Pictures stay out; everything else in the listing below is to be restated word for word.

[Data for analysis Boundary: Start]

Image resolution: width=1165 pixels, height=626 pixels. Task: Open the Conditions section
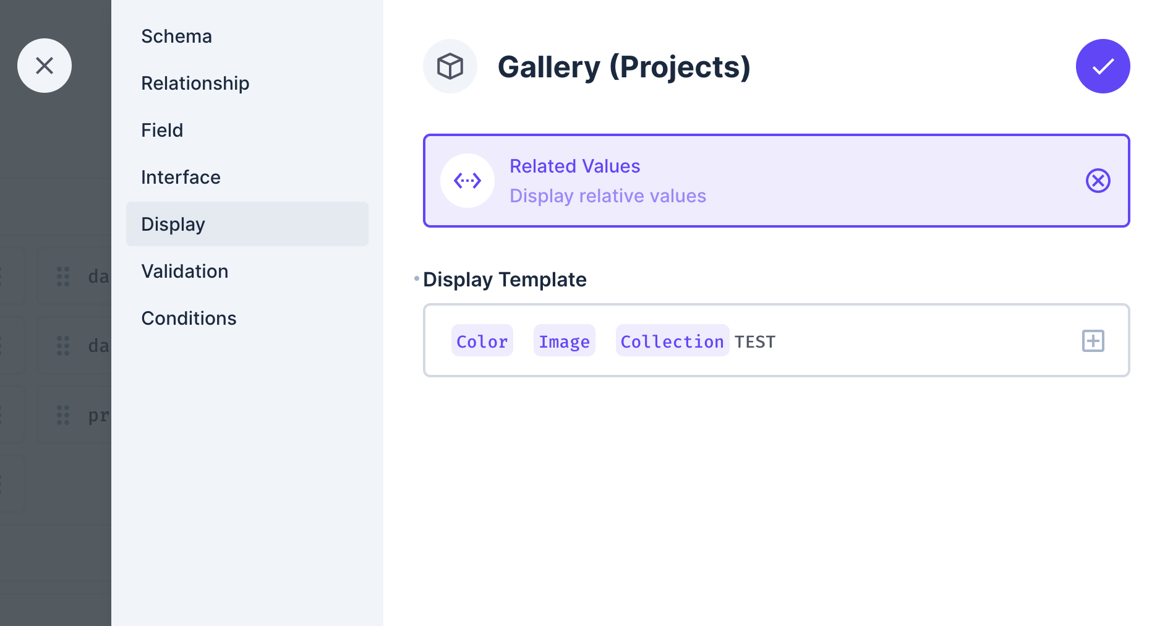coord(189,318)
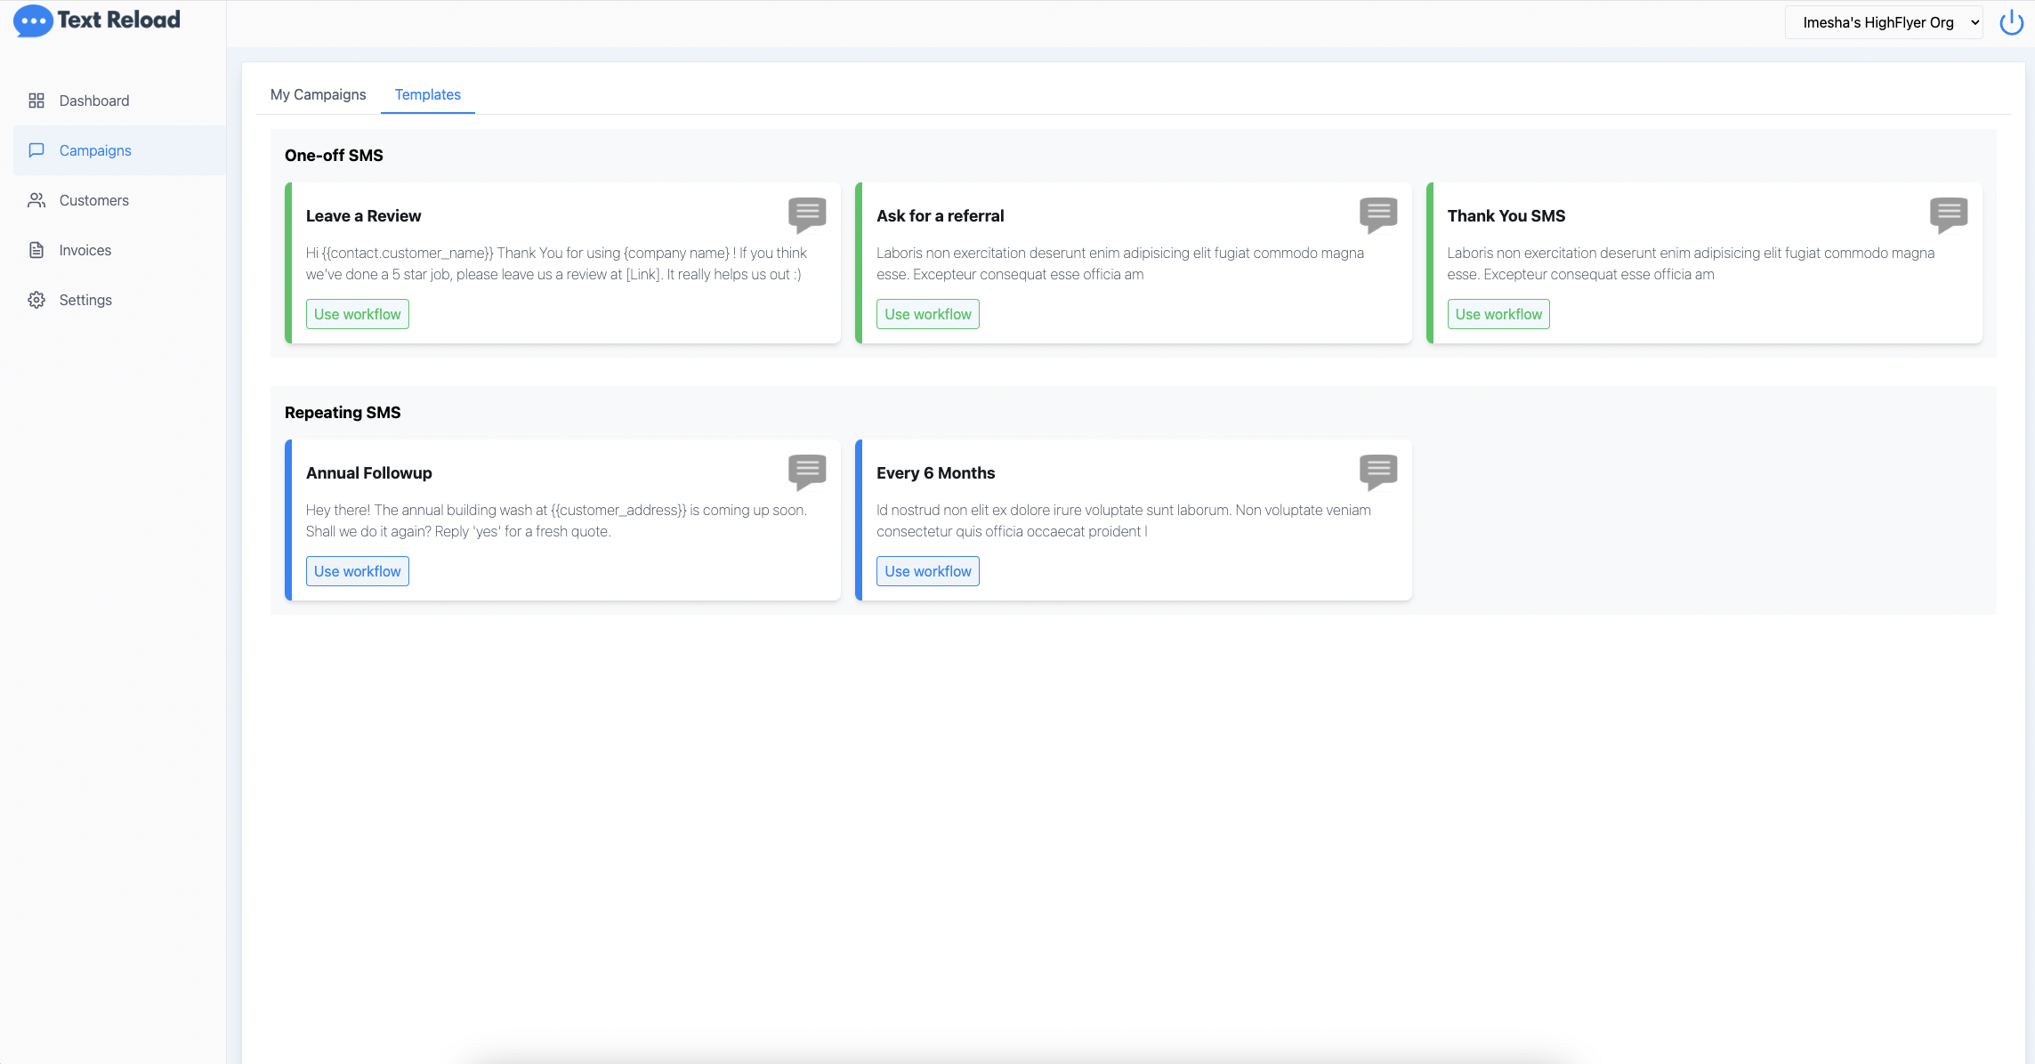2035x1064 pixels.
Task: Click the Invoices document icon
Action: 36,250
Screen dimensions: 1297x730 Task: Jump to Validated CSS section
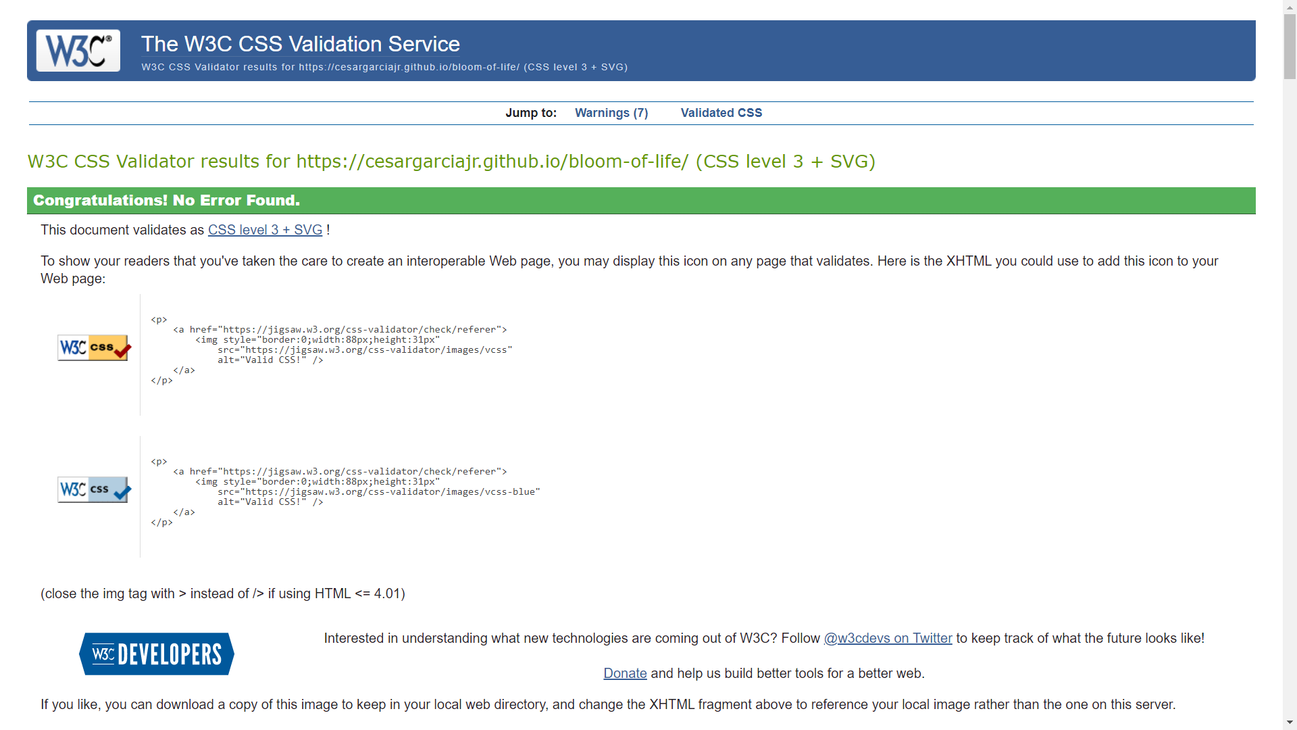point(721,113)
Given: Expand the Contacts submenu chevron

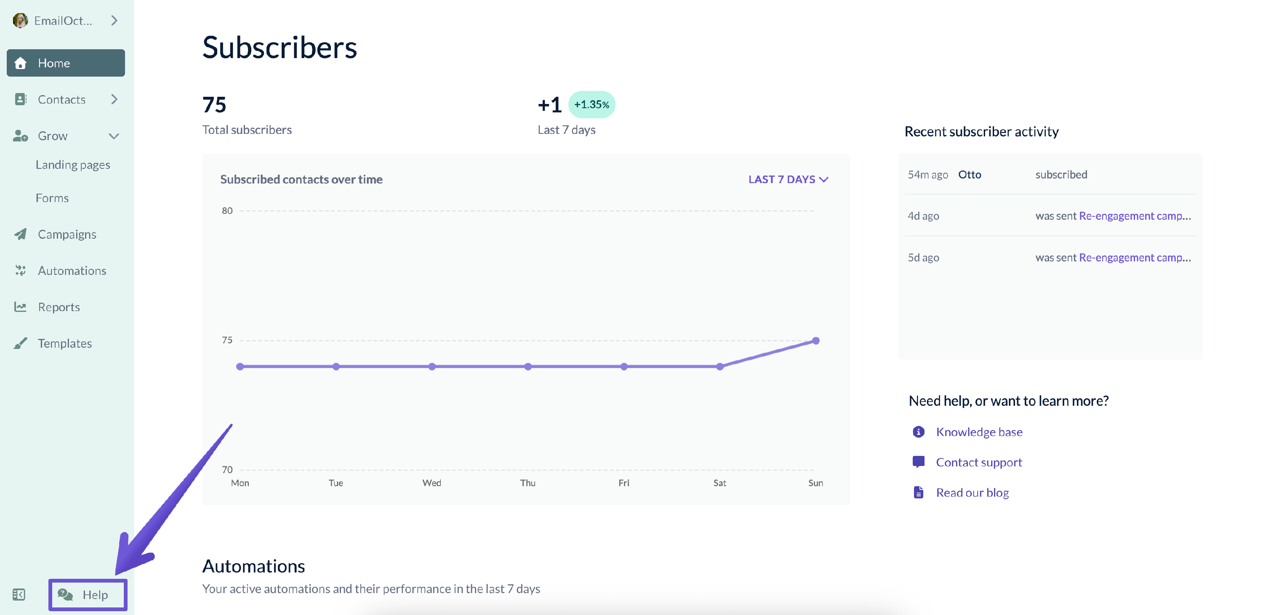Looking at the screenshot, I should 114,99.
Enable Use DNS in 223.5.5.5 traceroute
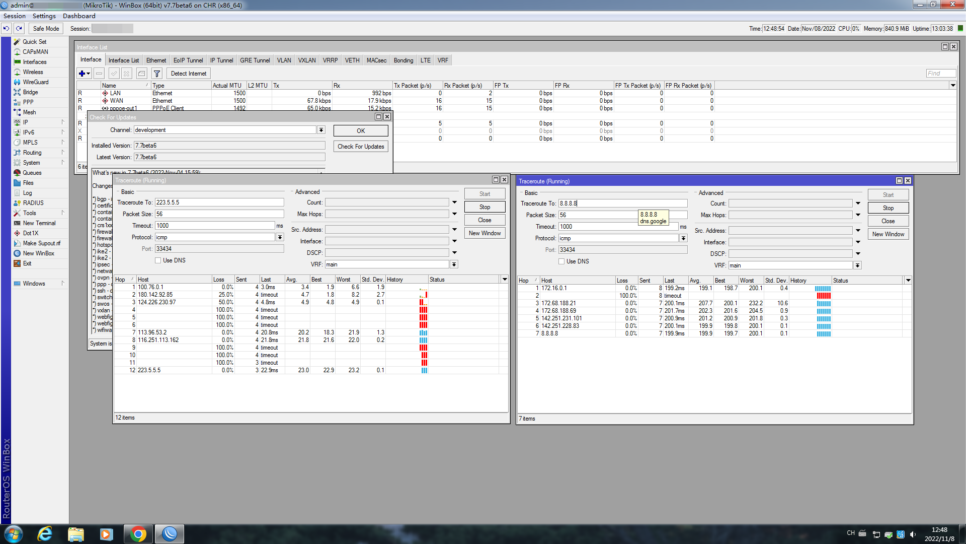Screen dimensions: 966x544 158,260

[Data for analysis Boundary: End]

__Exercise solution__.
Image resolution: width=1165 pixels, height=626 pixels. Task: Open the Conditions section
coord(189,318)
2035x1064 pixels.
Task: Click the Invoices document icon
Action: 36,250
Screen dimensions: 1297x730 Task: Jump to Validated CSS section
point(721,113)
Given: Expand the Contacts submenu chevron

Looking at the screenshot, I should 114,99.
Enable Use DNS in 223.5.5.5 traceroute
Screen dimensions: 966x544 158,260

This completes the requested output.